First, ARCM are not selling their entire holding of PMO1. They are auctioning $200 mln and will retain $240 mln according to media reports.
I don’t agree with your comment that moves in illiquid markets provide significant ‘insight’. By their nature illiquid markets can be moved by very small tickets so how much informational value is provided when a mom and pop investor sells their £10K face bond and drop the bid as there is minimal flow on the buy side? Additionally if you read the prospectus for this bond you’ll see that it was clearly aimed at retail investors.
All in my opinion only
PMO1 is now down below the indicative price Reuters reported Asia Research & Capital Management wanted. The price they waned to auction their holding of bonds off at.
Reuters did say that souces thought they might not find any buyers.
Perhaps sources were right, no one wants the exposure if they haven't already got it and those who have don't want any more.
I believe the auction is tomorrow, a whole 3 working days before the 30th. Interesting to see if there's much appetite....
There's less liquidity in the bonds, less retail investors, so when they fall it's an interetsting insite into the markets views.
What do you make of that ?
PMO1
I think I’ve read somewhere creditors/ Insituational investors can be held accountable to contribute towards decommissioning liabilities so they may not look at that very favourably?
"Decommissioning liabilities rank ahead of debt liabilities, which was one of ARCM's objections. ARCM argued that they were less likely to be repaid hence why the deal was restructured with BP retaining the major of decommissioning liabilities whilst PMO gave up the cash flows accruing from the deal date."
PMO1 is down today, glad I'm out,
Assets producing 20kbpd are not bad, bad is placing at current sp levels.
BP should invite other bids. Cairn, Enquest and Chyrsaor may all be interested.
Decommissioning liabilities rank ahead of debt liabilities, which was one of ARCM's objections.
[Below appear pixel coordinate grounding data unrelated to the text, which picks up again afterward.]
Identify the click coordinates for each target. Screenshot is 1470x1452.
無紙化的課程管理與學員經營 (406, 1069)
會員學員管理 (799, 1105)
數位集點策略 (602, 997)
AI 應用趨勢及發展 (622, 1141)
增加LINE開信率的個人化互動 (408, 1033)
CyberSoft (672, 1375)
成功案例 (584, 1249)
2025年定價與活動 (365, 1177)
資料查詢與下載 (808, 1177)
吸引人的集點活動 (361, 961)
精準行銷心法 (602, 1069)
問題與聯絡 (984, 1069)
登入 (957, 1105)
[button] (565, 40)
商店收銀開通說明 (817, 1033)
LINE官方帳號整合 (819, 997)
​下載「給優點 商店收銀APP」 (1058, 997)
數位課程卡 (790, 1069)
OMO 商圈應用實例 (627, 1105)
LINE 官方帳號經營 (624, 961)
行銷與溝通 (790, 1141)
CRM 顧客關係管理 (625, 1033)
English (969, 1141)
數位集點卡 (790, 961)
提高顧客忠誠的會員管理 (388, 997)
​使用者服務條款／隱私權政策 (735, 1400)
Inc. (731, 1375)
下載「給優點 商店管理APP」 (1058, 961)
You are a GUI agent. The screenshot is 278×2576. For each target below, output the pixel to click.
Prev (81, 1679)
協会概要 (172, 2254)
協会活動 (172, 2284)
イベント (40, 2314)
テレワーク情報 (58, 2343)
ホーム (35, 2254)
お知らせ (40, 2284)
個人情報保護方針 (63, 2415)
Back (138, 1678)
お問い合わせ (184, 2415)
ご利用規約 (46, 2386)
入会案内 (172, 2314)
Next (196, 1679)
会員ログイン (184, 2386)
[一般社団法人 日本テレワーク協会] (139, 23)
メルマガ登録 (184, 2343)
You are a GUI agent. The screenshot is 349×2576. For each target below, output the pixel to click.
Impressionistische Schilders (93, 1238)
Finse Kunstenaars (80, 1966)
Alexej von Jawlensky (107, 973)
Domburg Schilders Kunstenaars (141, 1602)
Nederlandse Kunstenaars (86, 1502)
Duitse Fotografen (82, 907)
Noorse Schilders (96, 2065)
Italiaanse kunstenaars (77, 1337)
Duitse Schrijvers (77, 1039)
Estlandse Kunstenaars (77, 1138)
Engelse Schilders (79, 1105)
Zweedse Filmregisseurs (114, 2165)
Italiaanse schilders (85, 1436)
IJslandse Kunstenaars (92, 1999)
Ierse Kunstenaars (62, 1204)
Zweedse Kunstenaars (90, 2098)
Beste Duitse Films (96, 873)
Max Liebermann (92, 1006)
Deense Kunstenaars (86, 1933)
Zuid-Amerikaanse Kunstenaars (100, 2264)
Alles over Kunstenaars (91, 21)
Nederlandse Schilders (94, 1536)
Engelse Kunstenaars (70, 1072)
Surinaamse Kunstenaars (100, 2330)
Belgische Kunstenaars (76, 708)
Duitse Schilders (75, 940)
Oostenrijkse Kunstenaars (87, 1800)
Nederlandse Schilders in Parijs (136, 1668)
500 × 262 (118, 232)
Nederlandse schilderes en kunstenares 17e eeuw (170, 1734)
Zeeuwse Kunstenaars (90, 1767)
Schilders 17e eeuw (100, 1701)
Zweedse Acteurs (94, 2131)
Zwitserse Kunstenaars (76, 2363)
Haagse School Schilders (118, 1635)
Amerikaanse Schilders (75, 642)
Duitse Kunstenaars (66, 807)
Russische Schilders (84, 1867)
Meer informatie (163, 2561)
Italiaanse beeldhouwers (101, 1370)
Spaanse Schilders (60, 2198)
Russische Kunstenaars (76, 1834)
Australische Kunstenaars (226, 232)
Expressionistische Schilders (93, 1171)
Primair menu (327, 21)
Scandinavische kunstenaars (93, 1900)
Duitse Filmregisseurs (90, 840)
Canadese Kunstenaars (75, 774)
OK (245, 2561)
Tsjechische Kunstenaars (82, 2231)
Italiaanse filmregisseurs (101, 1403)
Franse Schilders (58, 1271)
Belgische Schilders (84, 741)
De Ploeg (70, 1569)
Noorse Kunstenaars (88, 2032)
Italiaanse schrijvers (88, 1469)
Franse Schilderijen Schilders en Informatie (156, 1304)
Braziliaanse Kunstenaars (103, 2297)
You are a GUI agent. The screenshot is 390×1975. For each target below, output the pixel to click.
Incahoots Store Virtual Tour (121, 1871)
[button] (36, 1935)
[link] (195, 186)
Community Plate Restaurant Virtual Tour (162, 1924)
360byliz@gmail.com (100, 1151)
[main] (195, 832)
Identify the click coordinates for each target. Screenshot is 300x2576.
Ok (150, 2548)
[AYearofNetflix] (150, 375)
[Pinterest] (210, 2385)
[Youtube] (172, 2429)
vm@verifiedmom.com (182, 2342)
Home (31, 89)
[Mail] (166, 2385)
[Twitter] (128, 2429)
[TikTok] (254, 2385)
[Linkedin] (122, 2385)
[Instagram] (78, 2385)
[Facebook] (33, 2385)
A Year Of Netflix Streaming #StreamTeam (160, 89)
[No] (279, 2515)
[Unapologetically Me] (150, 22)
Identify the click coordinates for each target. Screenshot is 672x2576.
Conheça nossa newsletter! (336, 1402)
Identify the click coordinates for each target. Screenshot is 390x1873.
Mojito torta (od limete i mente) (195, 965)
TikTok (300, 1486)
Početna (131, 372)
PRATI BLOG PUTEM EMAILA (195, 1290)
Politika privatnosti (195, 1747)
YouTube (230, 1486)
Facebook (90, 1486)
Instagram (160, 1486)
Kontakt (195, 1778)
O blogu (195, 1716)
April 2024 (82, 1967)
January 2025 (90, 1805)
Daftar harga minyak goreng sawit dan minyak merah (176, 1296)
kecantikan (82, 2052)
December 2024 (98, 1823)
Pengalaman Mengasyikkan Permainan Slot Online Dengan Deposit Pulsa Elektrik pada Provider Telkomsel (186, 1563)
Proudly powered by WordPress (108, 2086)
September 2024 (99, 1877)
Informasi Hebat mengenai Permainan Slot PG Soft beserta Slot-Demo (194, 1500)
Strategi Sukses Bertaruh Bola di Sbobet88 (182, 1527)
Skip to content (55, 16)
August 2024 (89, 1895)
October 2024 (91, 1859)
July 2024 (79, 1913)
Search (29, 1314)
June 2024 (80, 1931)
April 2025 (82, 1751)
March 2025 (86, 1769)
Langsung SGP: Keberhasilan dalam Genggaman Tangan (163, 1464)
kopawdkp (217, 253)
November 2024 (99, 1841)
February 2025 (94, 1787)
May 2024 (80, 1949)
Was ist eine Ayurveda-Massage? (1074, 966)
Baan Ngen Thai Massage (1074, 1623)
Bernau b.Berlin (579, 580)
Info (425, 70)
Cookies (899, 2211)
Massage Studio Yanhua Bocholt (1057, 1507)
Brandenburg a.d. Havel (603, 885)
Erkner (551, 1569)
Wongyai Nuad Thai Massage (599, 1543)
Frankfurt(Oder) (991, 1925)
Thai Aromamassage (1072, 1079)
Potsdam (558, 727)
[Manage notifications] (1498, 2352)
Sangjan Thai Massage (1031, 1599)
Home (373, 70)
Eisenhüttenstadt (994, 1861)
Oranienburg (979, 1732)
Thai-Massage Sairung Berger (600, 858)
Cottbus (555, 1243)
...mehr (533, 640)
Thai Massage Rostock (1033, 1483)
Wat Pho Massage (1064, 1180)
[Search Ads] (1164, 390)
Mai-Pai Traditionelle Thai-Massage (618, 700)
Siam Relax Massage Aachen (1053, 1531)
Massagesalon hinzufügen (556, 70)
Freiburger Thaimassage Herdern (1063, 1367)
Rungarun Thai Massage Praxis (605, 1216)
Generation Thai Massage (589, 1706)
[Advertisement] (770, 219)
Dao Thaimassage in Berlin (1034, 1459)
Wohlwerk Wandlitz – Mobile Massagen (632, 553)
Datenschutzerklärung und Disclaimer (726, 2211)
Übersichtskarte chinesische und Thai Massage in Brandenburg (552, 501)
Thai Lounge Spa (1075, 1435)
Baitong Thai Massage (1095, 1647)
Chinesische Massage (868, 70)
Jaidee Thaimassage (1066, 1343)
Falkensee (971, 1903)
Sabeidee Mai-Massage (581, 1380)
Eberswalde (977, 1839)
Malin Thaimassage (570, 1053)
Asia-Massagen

ARCM argued that they were less likely to be repaid hence why the deal was restructured with BP retaining the major of decommissioning liabilities whilst PMO gave up the cash flows accruing from the deal date.
Let's hope (no pun intended) the PMO board read your posting!
Rather than seeking a reduced price from BP, would PMO not be better off restructuring the deal with no upfront payments in return for taking a larger share of the decommissioning costs. Even better PMO could take on all of the decommissioning costs($600M) in return for a share of the 2019/2020 revenue as originally agreed($300M).
Overall cost to PMO, approx. $300M, not that different to what has been agreed, but PMO would get $100 - 300M now to sort out debt, higher production to ensure debt repayment over the next 4 years and have enough time to recover from COVID-19 and sell Zama, all in time to meet decommissioning costs.
This hopefully can only be good news,either way.Personally I would like to see them buy BP assets especially at a lower price. Happy close your short position as quick as you can and be happy again.
The article says PMO is asking a reduction in cash price. The renegotiated terms already requires PMO to pay BP additional fees when oil price is above 50 something so maybe they are just asking BP to reduce the cash upfront and move that amount to future payment when oil price is higher.
Why not go for a lower price? All the negative media works perfectly In our favour, BP know we are diluting to oblivion as it is and no one else is running around willing to take assets right now, does t say anything about the asset itself, just the current climate.
So why risk losing bp deal, unless they don't want it.
A lot of people on here were opposed to it.